23 h, elle sursauta, la lumière du couloir qui menait à leur chambre venait de s’allumer. Les pas l’arpentant étaient lourds. Elle revenait vers le lit quand Nicola tourna la poignée de la porte. Il alluma la petite lampe reposant sur le guéridon. L’odeur de sa Cécile était encore si vivace, un peu comme si son parfum s’interdisait de s’aventurer en dehors des murs de cette chambre. Le cigare à la bouche, il s’installa dans le fauteuil en face du lit. Les yeux fermaient, il la vit, éclatante, rayonnante. Cécile était étendue en travers du lit, souriante, les cuisses aguicheuses et de sa voix mutine, elle appelait ses mains.

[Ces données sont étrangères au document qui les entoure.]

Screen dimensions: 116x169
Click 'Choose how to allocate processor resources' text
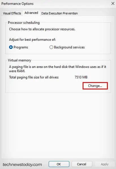point(42,29)
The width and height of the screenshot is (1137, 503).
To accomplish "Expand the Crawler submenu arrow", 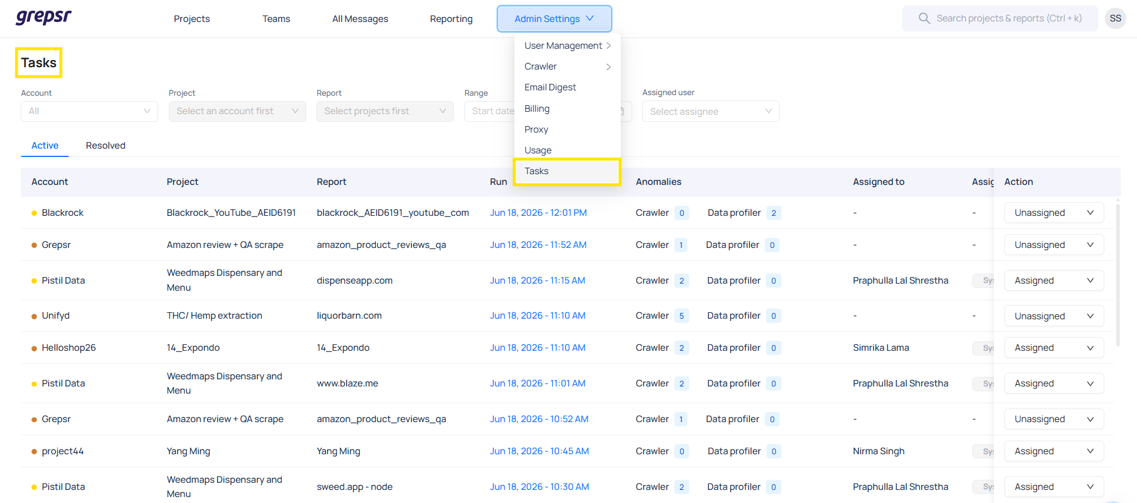I will click(x=608, y=67).
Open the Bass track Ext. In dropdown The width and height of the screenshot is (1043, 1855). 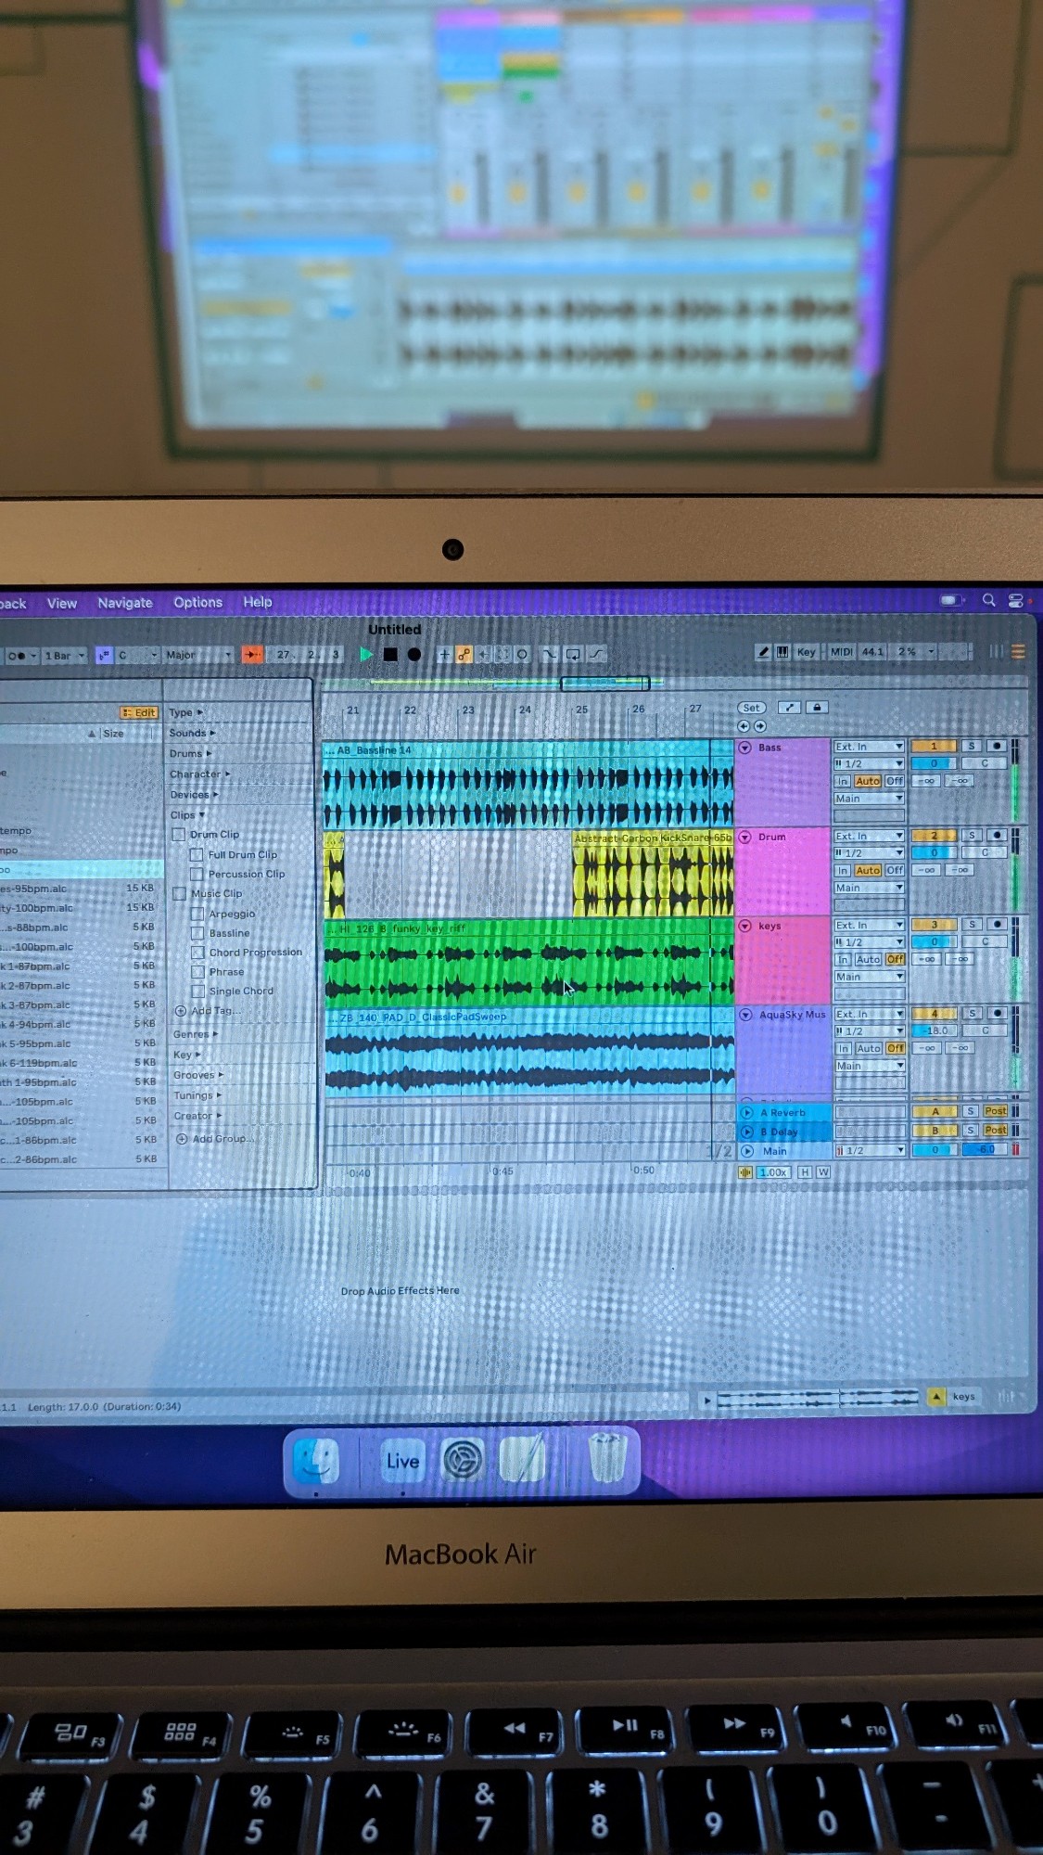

6 mois…6 mois déjà que l’amour de sa vie l’avait abandonnée. Morte, soudainement dans son sommeil. Le matin,  elle  le réveillait toujours, Cécile ronronnait, baillait et finalement venait appuyer son corps chaud contre le sien. Ce contact sensuel était souvent les prémisses à des échanges physiques. Ce matin-là, c’était lui qui était venu à la rencontre de son corps froid. Il se leva et enleva ses vêtements, s’approcha du valet de nuit, il vit les lettres et resta un moment étonné. En quittant la chambre ce matin, sa mémoire photographique n’avait pas remarqué  la porte ouverte de l’armoire. En son absence, personne n’avait le droit d’entrer dans cette chambre. Le paquet en main, il hésita à dénouer le large ruban en soie. C’était un rituel amoureux entre eux, tous les matins il écrivait son amour à Cécile, puis dissimuler ses écrits dans l’armoire, sous les plis du linge de maison, dans les revues. Dès son départ, Cécile le cœur battant cherchait son billet doux. Nicolas apprenait à respirer sans elle, hors de cette chambre.

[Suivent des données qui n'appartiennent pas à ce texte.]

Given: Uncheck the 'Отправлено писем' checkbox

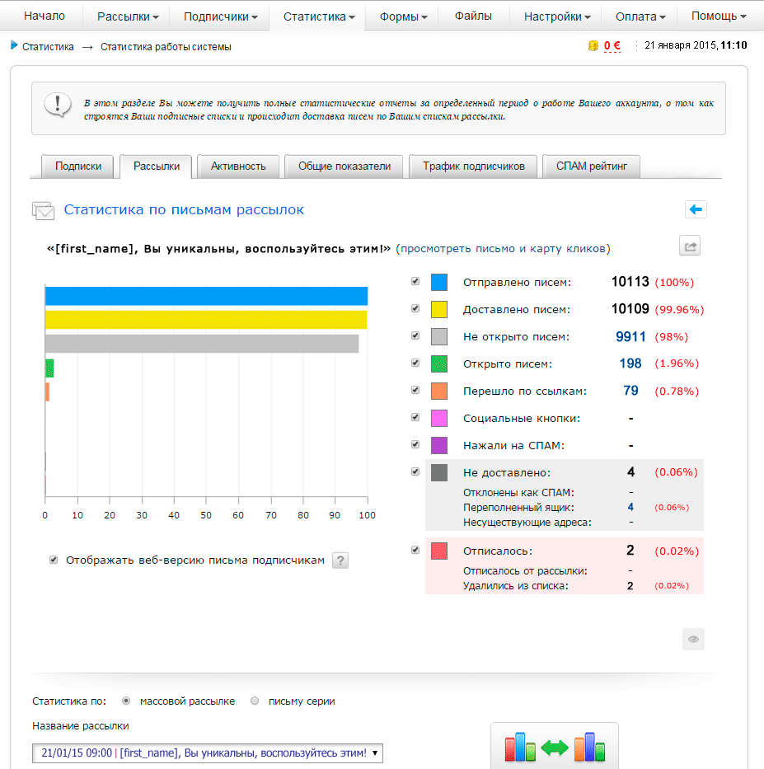Looking at the screenshot, I should pos(415,282).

Il reposa le paquet. Il savait que le chagrin attendait patiemment la moindre occasion pour s’abattre à nouveau sur lui, comme une chape de plomb qui l’écraserait de tout son poids.

Il était tard, demain peut-être… Nicolas referma la porte. Cécile regarda l’homme de sa vie venir s’étendre près d’elle, elle vivait. Alors entrer dans la lumière, elle n’y pensait même pas. Hier soir, elle y était presque arrivée.

Nicola sursauta un baiser froid venait de frôler sa joue.